As we all saw from the Avengers 2 post-credits teaser, Ant-Man is very much rooted in the events of Marvel’s earth-bound flagship. In Avengers 2, we learned off-handedly that Tony Stark’s AI templates for Jarvis – and of course, later Ultron – were lifted from one of Hank Pym’s original theories (or as Stark put it: “The way schoolchildren ‘steal’ gravity from Sir Isaac Newton, but yes, I ‘stole’ from yon ancient age of technology”). The teaser revealed that Pym continued work on his AI templates well after Stark “perfected” them and received all the credit. Pym’s all too brief line from this tease: “Classic Stark arrogance to think he’s the only one capable of universe-threatening genius,” as he covertly monitored the black market transaction of an ultron head (echoing shades of Brian Michael Bendis’s “Moon Knight”).
This is where we enter Ant-Man as Pym enlists the aid of ex-con Scott Lang to don his Ant-Man suit and recover the stolen AI inventions that have already proven so dangerous.
The genre-categorization of Ant-Man heading in was “comedic heist” and that plays true to form, but the biggest revelation about Ant-Man is how fully realized the script is. While Marvel Studio’s final film for 2015 is very much rooted in the aforementioned Avenger’s revelations, it’s the first Marvel movie in some time that isn’t ultimately all about what comes next, or an even bigger payoff years down the line. This is one of my least favorite criticisms of the comic book movie boom, but it is refreshing – extremely so – to get an Ant-Man that is confined to the stakes of black market Ultron parts and corporate espionage.

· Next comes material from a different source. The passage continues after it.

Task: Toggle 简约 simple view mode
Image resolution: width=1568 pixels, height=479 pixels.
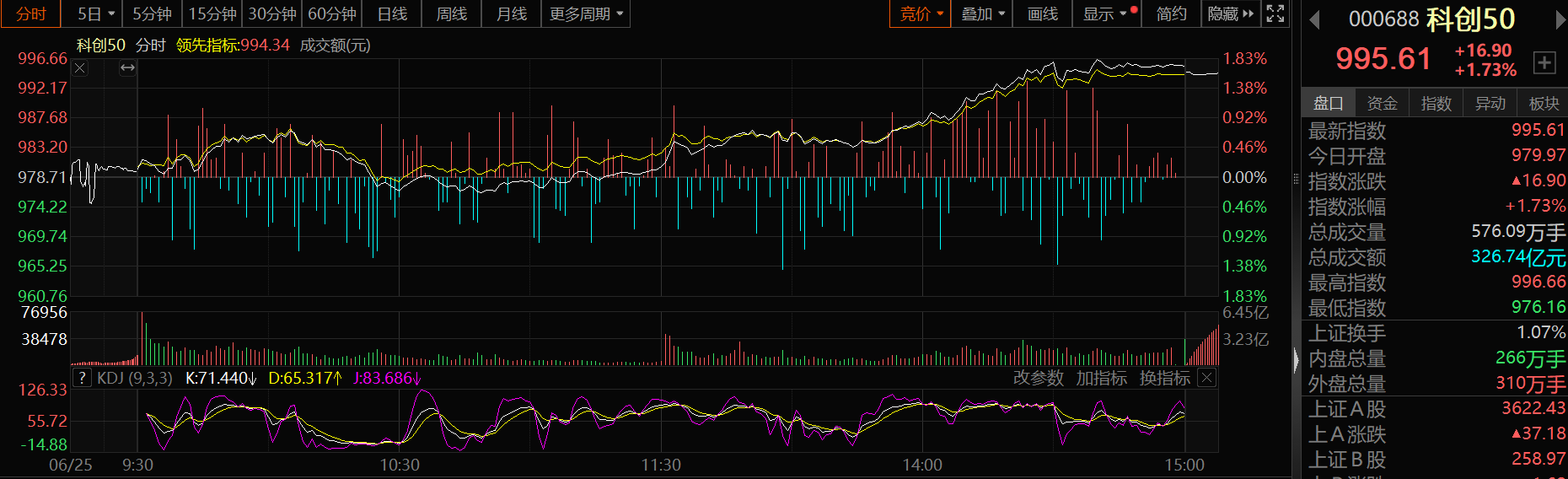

Ant-Man is a stronger film for it, ironically only really escalating the effects at its smallest. This is the other revelation – the subatomic universe is a lot of fun! I can’t say I had high expectations for Paul Rudd in miniature, but his well worn smarm plays well in the world of ants and anatomy interiors. With the exception of Guardians of the Galaxy, Marvel Studios has also received its share of criticism for lacking visual distinctiveness, and Ant-man makes several efforts to overthrow that stigma. The scene of Lang hiding in Janet Van Dyne’s office is particularly brilliant, and undoubtedly the funniest fly swatting scene in the Marvel canon.
Speaking of Van Dyne, this certainly isn’t your father’s Wasp, and obviously the history of Yellow Jacket (domestic abuse and all) is thrown out the window. It’s understandable why Marvel would have altered these character’s origins, although they felt underdeveloped as a result. Whereas Avengers and Guardians are able to balance extremely full rosters, I couldn’t help but feel that Van Dyne and Yellow Jacket were extremely underutilized, with yet another stock bald Marvel villain (the stereotype of bald villains notches yet another ugly victory).
All said and done, Ant-Man is closer to Thor: The Dark World or Iron Man 2 in terms of quality. It’s another fun Marvel movie, and crucially keeps Marvel’s incredible winning streak in tact. Ant-Man won’t change your life, and it probably won’t make Scott Lang your favorite superhero, but the Daddy daughter relationship shows real heart, and the sheer fact that we get to enjoy 2 hours of black market Ultron in movie theaters (in the real world!) is still kind of amazing. How far we’ve come!
Dear Dave-from-the-future, please send back winning lottery numbers.
You’re not gonna believe this… but Cubs win!